§ **TASK**:
Return verbatim every line of the material from the one containing "Click the 系统管理 user icon" through the end of the material, both ends included. Leave the pictures out of your answer.

Dataset records:
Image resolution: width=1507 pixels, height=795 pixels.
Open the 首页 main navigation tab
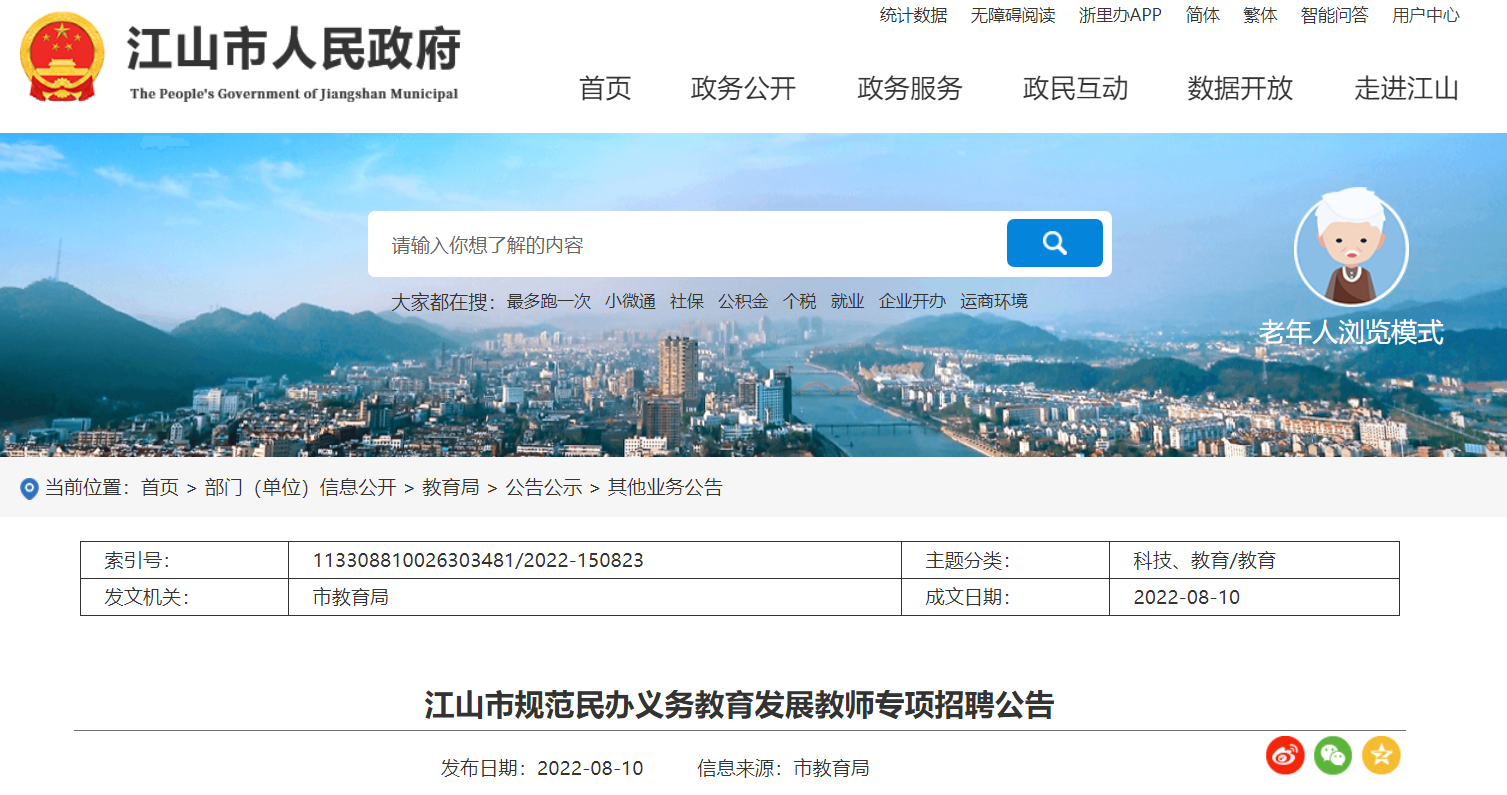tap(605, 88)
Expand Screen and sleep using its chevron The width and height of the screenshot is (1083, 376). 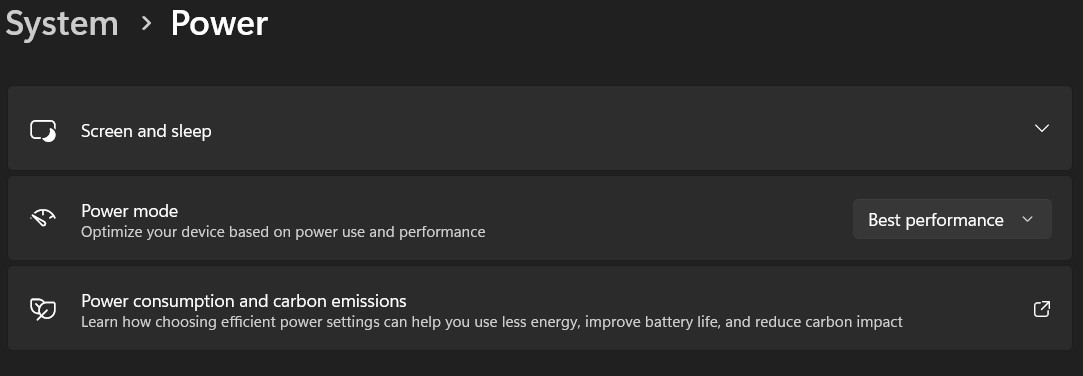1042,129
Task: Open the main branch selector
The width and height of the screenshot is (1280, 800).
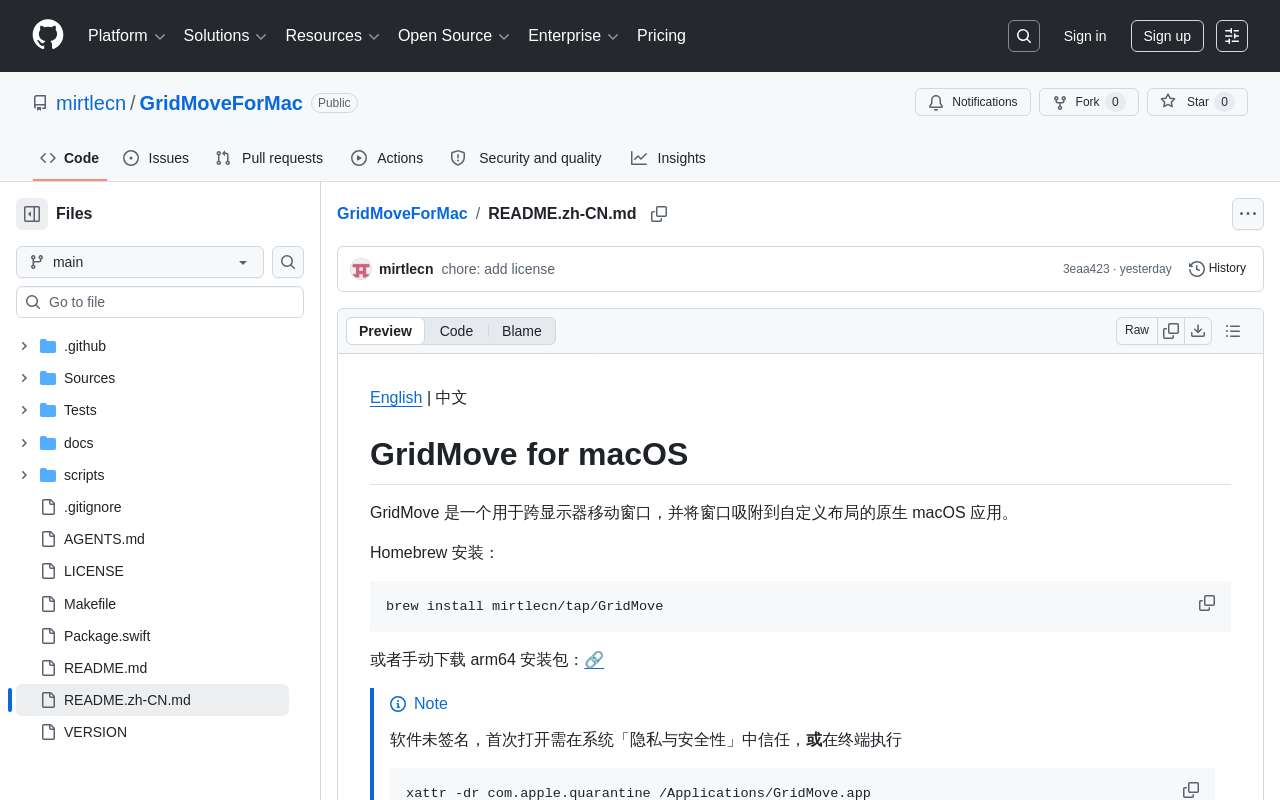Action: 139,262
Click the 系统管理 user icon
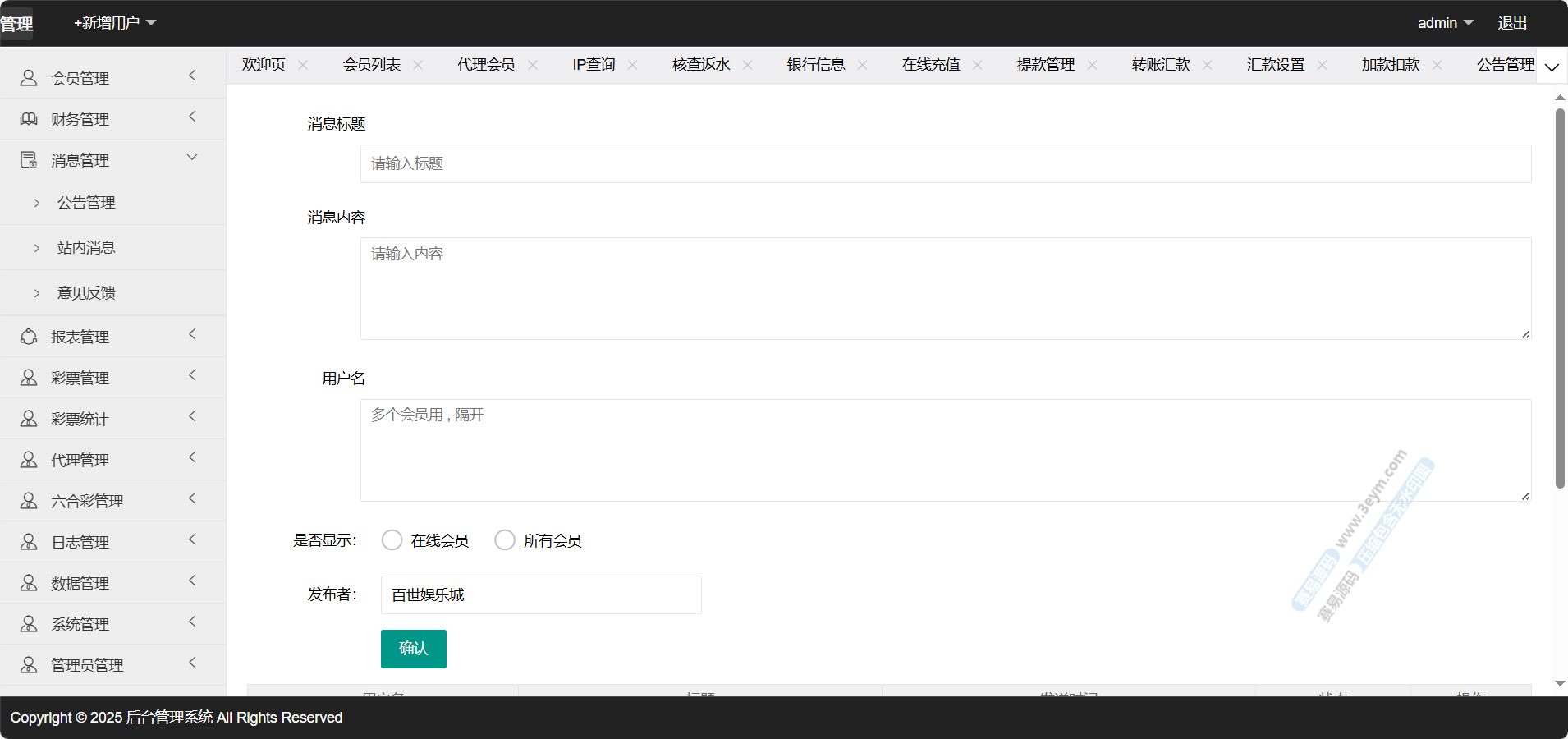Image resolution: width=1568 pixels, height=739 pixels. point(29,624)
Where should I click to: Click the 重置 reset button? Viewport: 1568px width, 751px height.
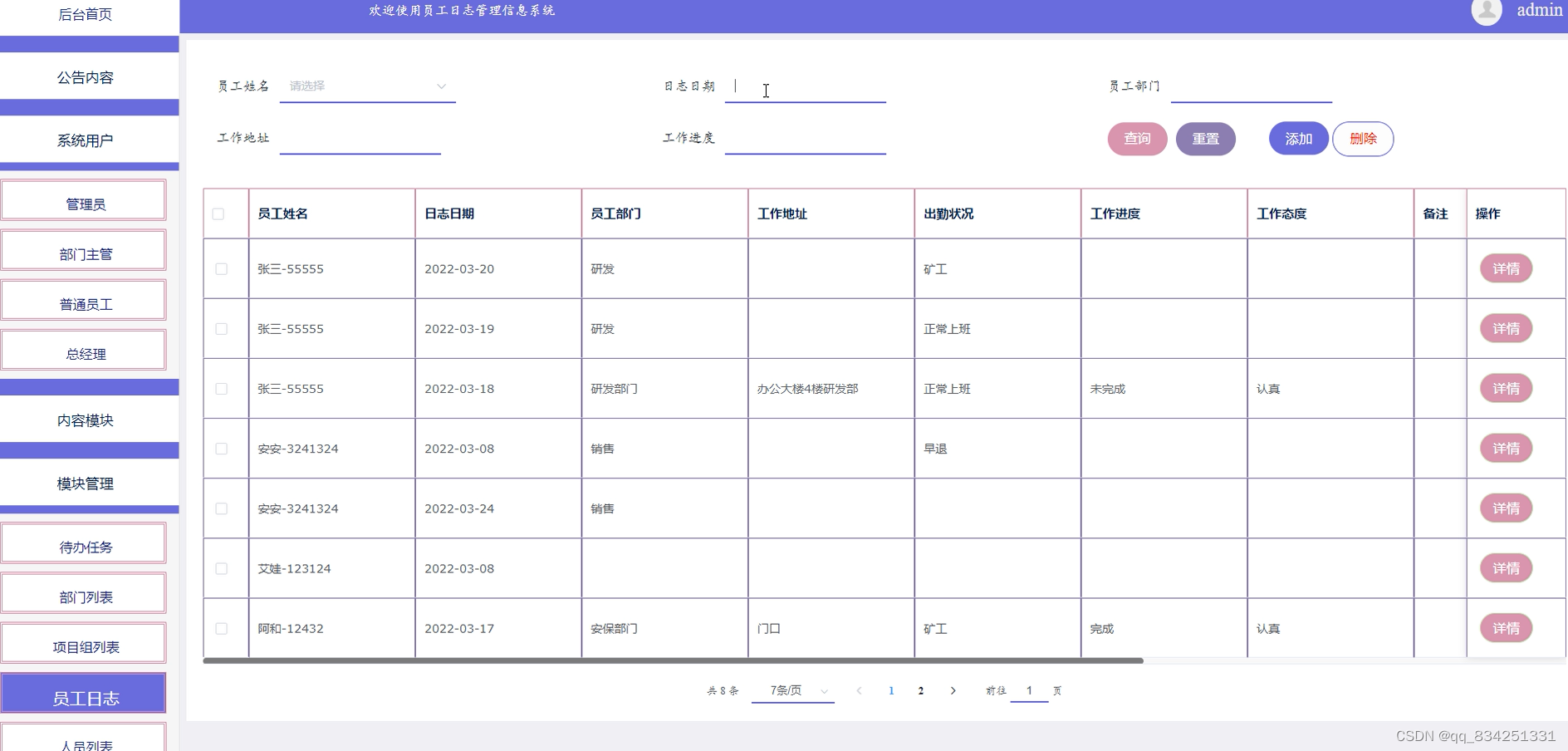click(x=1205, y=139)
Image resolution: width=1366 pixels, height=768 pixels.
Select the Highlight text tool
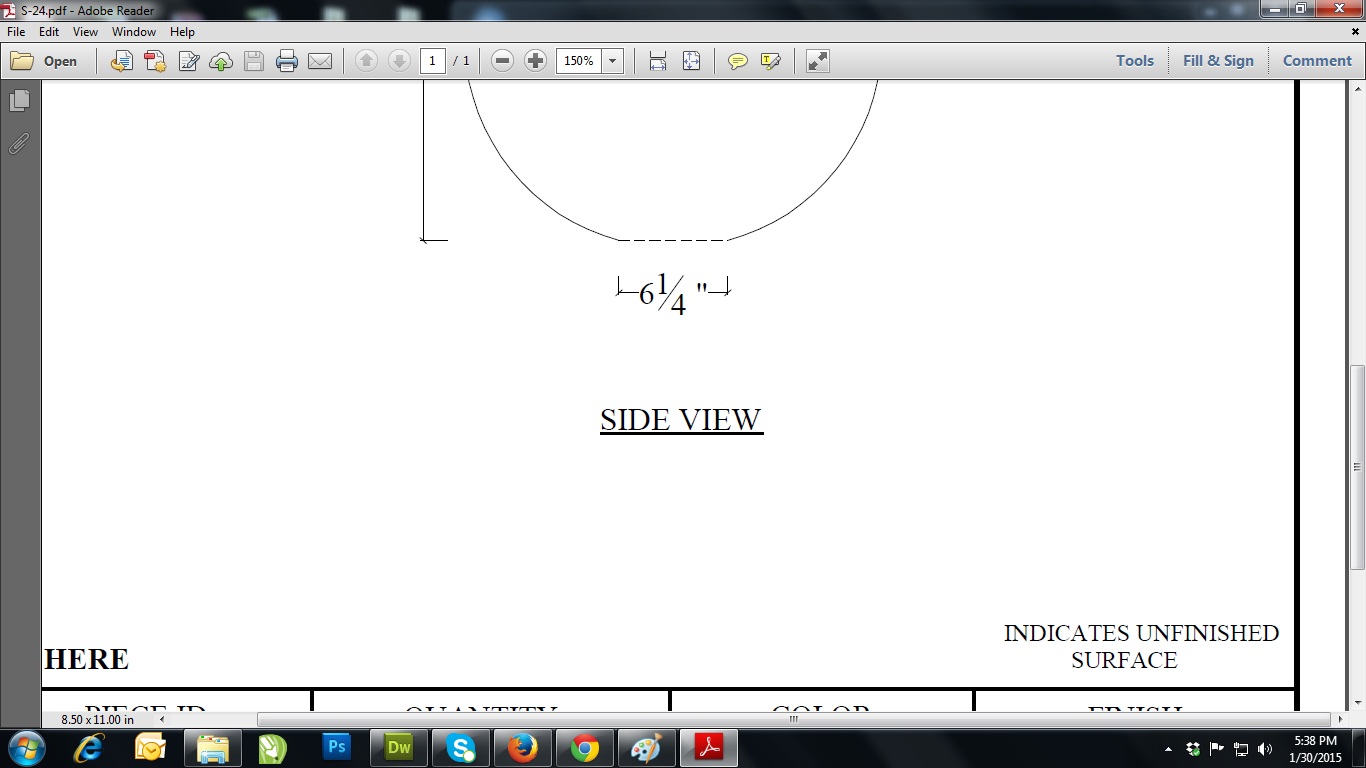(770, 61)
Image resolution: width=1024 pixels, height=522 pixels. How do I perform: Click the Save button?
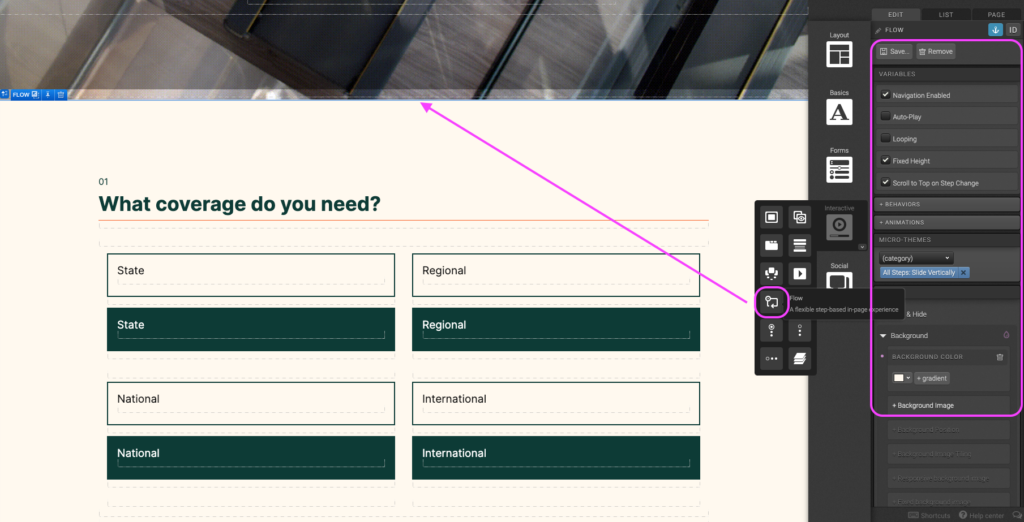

§ **TASK ANSWER**:
Click the 系统管理 user icon
Image resolution: width=1568 pixels, height=739 pixels. point(29,624)
Where should I click to: Click the 重置 reset button? Viewport: 1568px width, 751px height.
click(x=1205, y=139)
Image resolution: width=1366 pixels, height=768 pixels.
Select the Highlight text tool
(770, 61)
Image resolution: width=1024 pixels, height=522 pixels. How do I perform: Click the Save button?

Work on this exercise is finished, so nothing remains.